Practice quiz ch. 14
- Successful aging is similar to the concept of career age in its emphasis on optimal functioning.
- Unlike the model of aging proposed by disengagement thoery, the model of successful aging regards social isolation as an essential component.
- A person known as a “super-centenarian” is someone who is 110 years or older.
- The social indicator model of well-being suggests that older adults who are happiest are the ones who are the most creative.
- According to the social comparison perspective, people’s personalities determine their levels of happiness and subjective well-being.
- The definition of “subjective well-being” is that it represents overall sense of happiness.
- Number of friends is a key component of subjective well-being.
- According to the compositional fallacy, it is surprising that older adults are able to maintain high levels of well-being than would be suggested by their actual situtions in life.
- Older adults most likely to use problem-focused coping as a way of adapting to stress tend to be high in self-efficacy.
- The “Planck hypothesis” regarding age and productivity states that as artists become older, they have a tendency to paint with brighter colors.
- The fashion designer Coco Chanel produced innovative designs throughout her entire life, suggesting that her creative potential was very high.
- The total number of original ideas that an individual might be able to produce throughout life is known in Simonton’s model as set point.
- In Simonton’s model, the rate at which a creative person develops new thoughts and that will late be developed into products is known as ideation.
- It was not enough to have the idea to photograph his beloved Yosemite Park.

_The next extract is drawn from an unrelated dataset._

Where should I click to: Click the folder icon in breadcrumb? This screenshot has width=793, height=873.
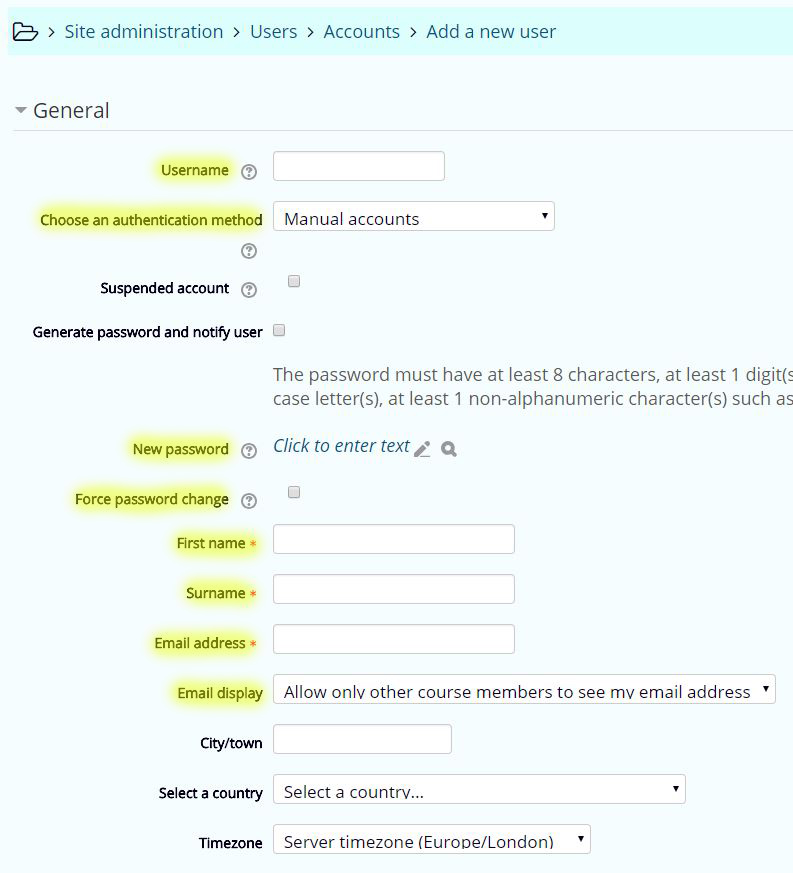coord(25,32)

Ansel Adams had to hike up to considerable heights in order to produce his artistic works, illustrating the creative process of integration.
- According to the equal odds rule, an individual who produces many creative works will have a better chance of producing a major success.

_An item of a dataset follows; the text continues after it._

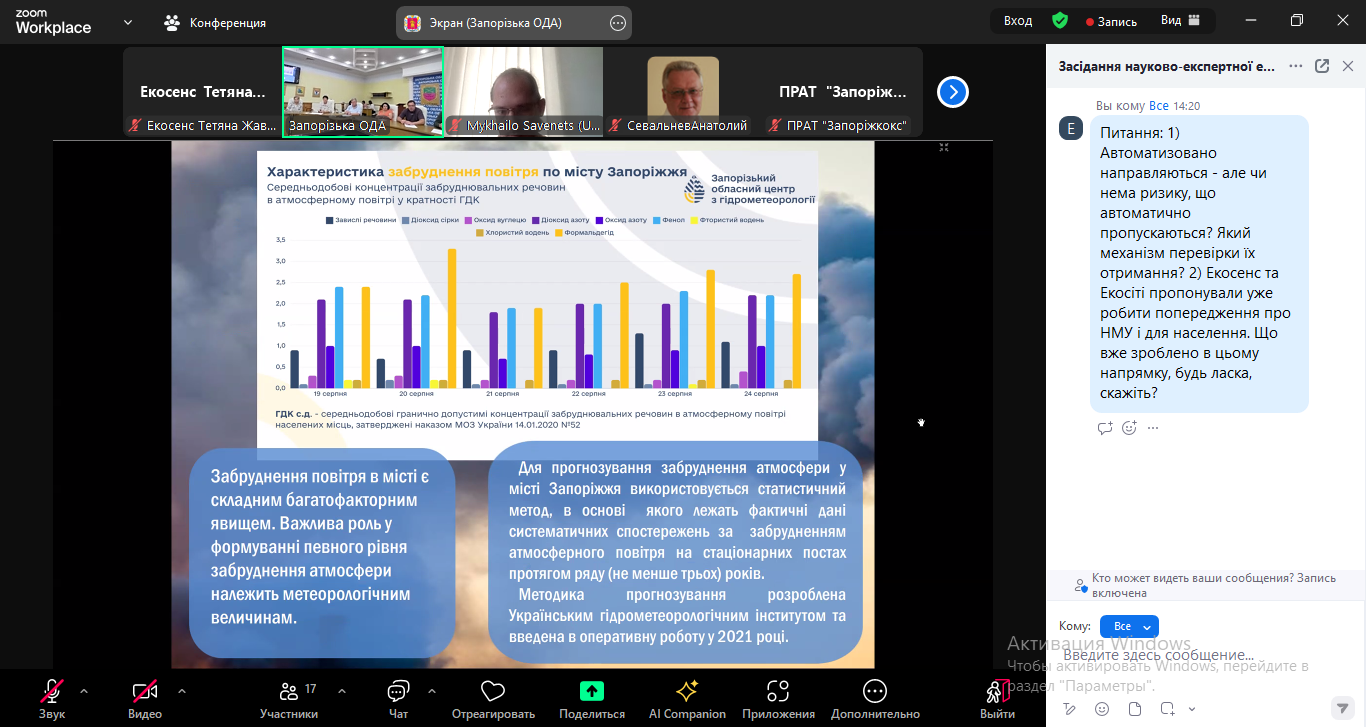Expand audio options arrow beside Звук

84,690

- Researchers believe that brain activation and the cognitive operations involved in creativity are related to high scores on the personality trait of extraversion.
- The prefrontal cortex seems to serve as the basis for more creative ideas.
- “Age busters” are defined as older adults who outperform expectations for people of their age.
- Mental flexibility, passionate commitment to their discipline, and a focus on the future are the characteristics identified as crucial to the success of older creative geniuses.
- In defining creativity with a “small c”, researchers point out that activities such as gardening, cooking, and story-telling in late life can have the benefit of stimulating cognitive functioning.